Both of Minnesota's Democratic senators voted in favor of the deal to raise the debt ceiling.
Neither Al Franken nor Amy Klobuchar were thrilled with the bill, which relies on spending cuts alone to trim more than $2 trillion from the deficit over the next decade.
Both would have also liked to have seen tax loopholes ended to raise more government revenues.
But with a possible government default imminent, Klobuchar said at least this bill protects Social Security and Medicare from cuts.
Franken said his party had an obligation to make sure the debt ceiling measure passed, even though he doesn't support the approach.

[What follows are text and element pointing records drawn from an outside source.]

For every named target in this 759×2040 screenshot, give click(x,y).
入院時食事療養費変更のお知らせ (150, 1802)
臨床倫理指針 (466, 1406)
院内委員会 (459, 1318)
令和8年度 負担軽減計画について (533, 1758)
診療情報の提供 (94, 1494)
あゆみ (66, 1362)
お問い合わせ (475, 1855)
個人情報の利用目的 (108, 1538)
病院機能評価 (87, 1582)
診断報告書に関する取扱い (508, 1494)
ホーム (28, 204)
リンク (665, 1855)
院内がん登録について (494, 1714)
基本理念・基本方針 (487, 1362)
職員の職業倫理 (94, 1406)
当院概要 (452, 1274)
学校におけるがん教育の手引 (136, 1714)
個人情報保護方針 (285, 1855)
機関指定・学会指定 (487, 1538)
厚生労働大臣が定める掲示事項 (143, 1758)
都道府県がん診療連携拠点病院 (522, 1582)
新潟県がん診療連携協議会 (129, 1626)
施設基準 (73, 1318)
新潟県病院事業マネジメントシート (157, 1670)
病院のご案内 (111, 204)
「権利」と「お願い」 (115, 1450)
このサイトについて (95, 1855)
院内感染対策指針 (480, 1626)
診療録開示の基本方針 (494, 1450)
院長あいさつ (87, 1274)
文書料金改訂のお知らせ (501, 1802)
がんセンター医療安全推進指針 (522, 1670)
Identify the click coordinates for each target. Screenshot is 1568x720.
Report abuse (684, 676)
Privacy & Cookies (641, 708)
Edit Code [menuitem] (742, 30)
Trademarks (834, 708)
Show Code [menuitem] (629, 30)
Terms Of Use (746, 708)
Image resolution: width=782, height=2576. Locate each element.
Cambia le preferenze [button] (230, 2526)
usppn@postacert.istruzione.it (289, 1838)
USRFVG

"This reflects the fact that essentially there was a game of chicken, and in a game of chicken, the player that is most responsible is at a disadvantage," Franken said.
Klobuchar said she worries that a crisis of culture has become the norm on Capitol Hill.
"What bothers me is how inefficient it is, and how we wait to the last minute to get things done," she said. "That's disturbing. And that's not how anyone would run their family, their business or even a local government, so I'd like to see that change."
Klobuchar had hoped to include in the bill another agreement she brokered to end a major ethanol industry tax break, but it didn't happen. She says she hopes to revive the ethanol deal when Congress returns in the fall.
With the debt ceiling vote out of the way, both the House and Senate are now on recess until after Labor Day.